Pour illustrer cette idée, j’ai examiné les ruptures majeures qui ont émaillé l’histoire contemporaine du style littéraire en France à partir de l'exemple de quelques auteurs, depuis Stendhal jusqu’au très contemporain Emmanuel Carrère.
Après une introduction dans laquelle j’ai cherché à démontrer le rapport particulier du lectorat français au style, enjeu national s’étendant bien au-delà de la seule littérature, j’ai consacré les quatre premiers chapitres à quatre auteurs emblématiques de la deuxième moitié du dix-neuvième siècle, période au cours de laquelle s’élabore et s’installe une véritable « modernité » de ton : Stendhal, Flaubert, Rimbaud et Mallarmé.
Après une bref épisode surréaliste qui, dès 1920, achève de rompre les digues du classicisme, j’ai choisi de remettre en perspective l’apport des deux figures les plus novatrices et les plus déterminantes du vingtième siècle littéraire français : Marcel Proust et Louis-Ferdinand Céline.

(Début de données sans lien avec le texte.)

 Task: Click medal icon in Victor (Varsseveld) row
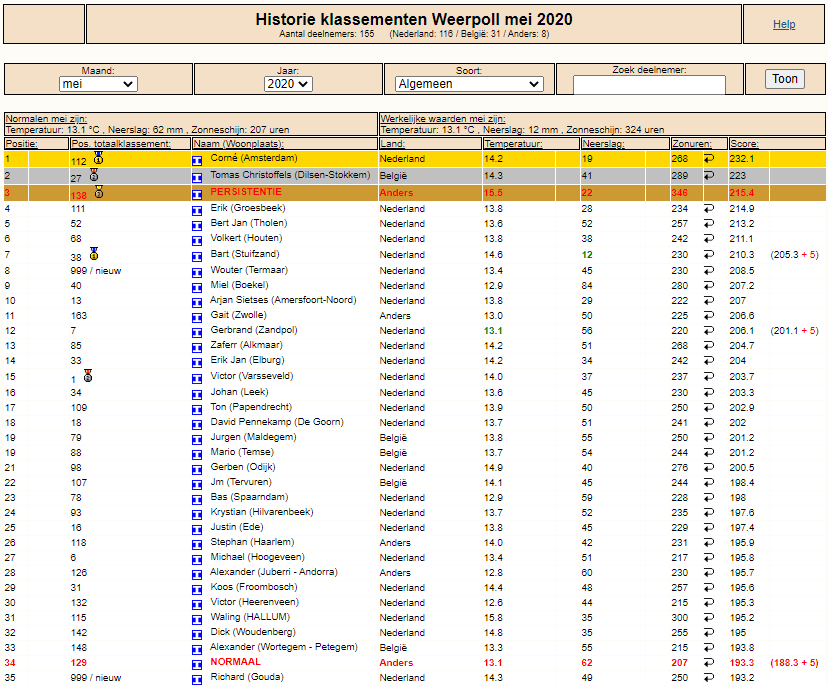pyautogui.click(x=88, y=376)
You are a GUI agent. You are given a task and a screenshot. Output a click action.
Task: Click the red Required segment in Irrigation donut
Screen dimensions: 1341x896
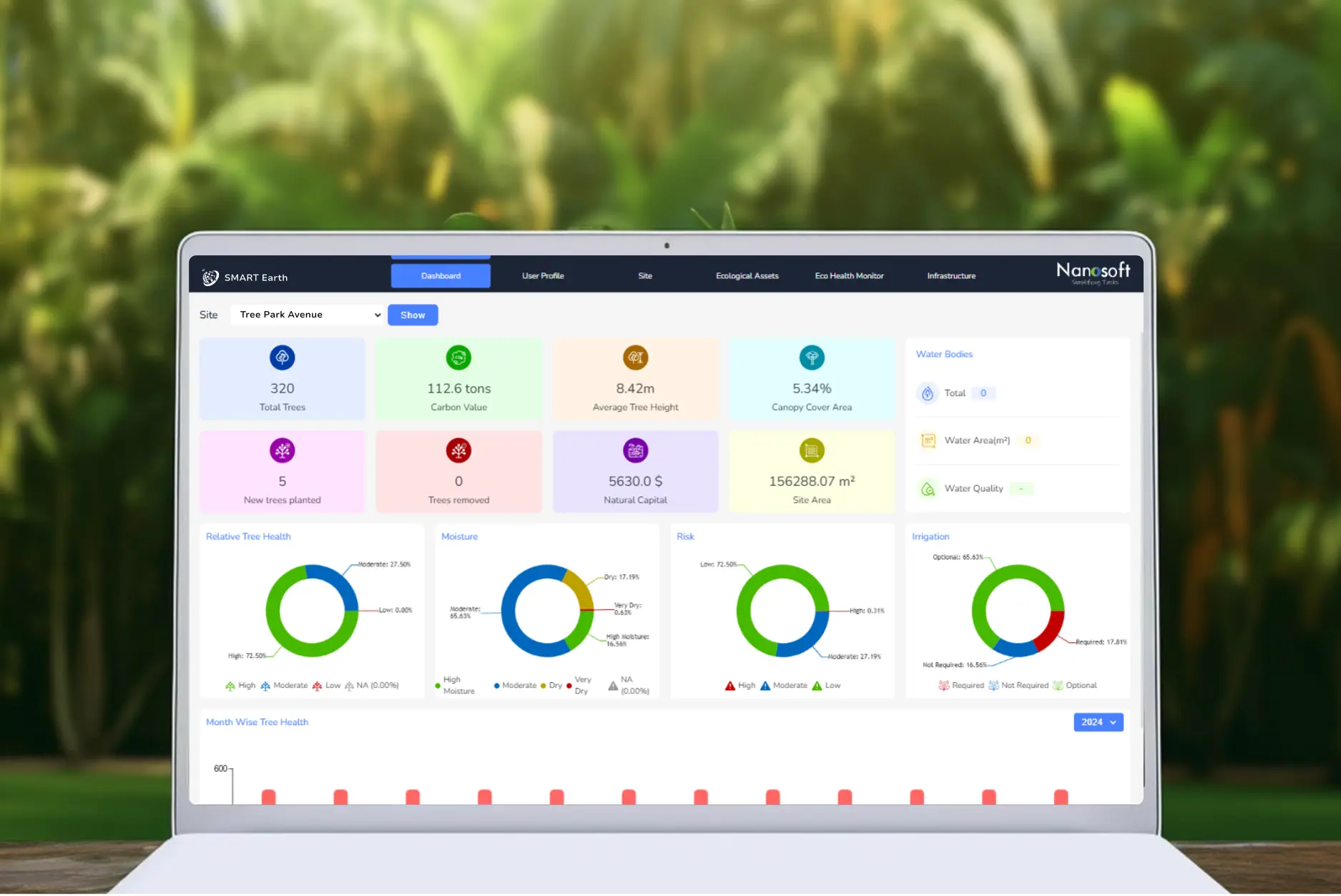[x=1050, y=630]
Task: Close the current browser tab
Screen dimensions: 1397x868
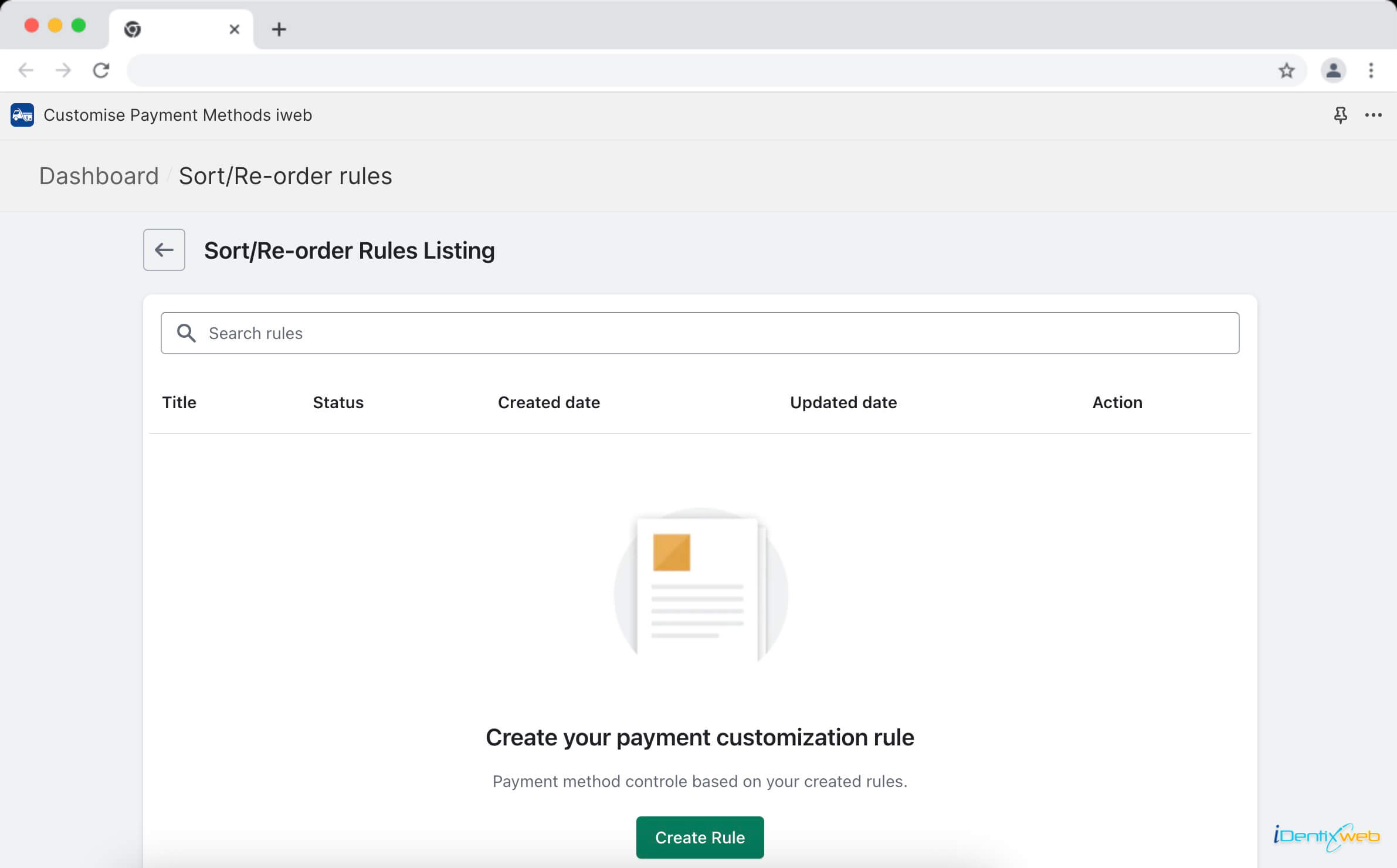Action: coord(234,29)
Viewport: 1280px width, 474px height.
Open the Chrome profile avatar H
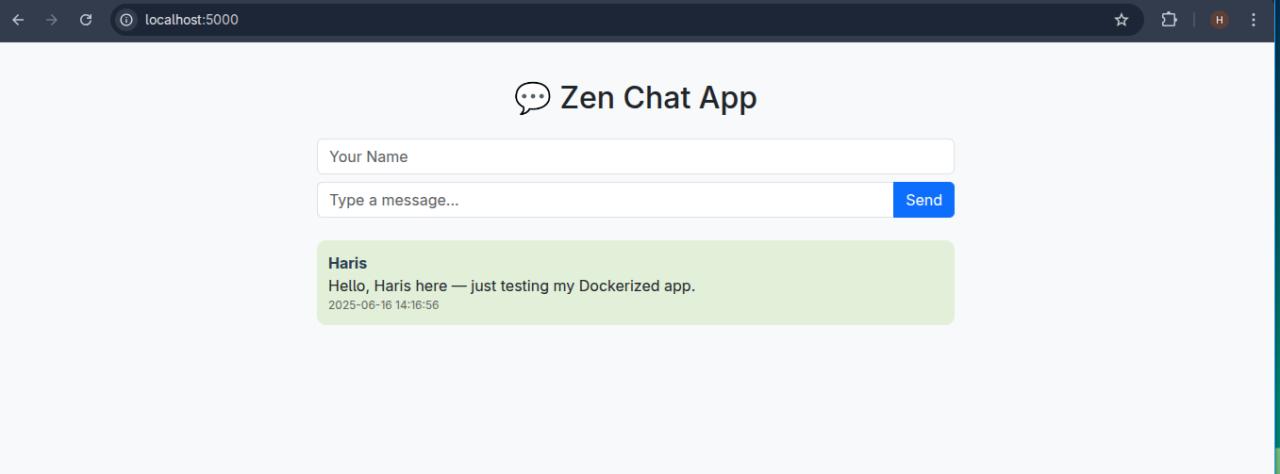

La seconde partie de ma thèse est consacrée à la « modernité » revendiquée comme telle : le Nouveau Roman, bien sûr, mais aussi, à partir des années 1990, l’avènement d’un « je » absolument intime préfigurant le succès, toujours vérifié aujourd’hui, de l’autofiction.
La question du style ne pouvant s’aborder qu’à mains nues, j’ai pris le parti d’une bibliographie reposant exclusivement sur les textes des auteurs eux-mêmes, et non sur une compilation de références d’études critiques.
Pour joindre le geste à la parole, j’ai attaché en annexe à ma thèse le déroulement d’un atelier d’écriture que j’ai animé à Paris en 2019 et intitulé Dire les choses. Ce choix a notamment pour vertu de montrer combien « écrire » et « s’écrire » nous met chacun face à un défi majeur de notre existence : se singulariser afin de ne pas se diluer dans le style et la pensée des autres.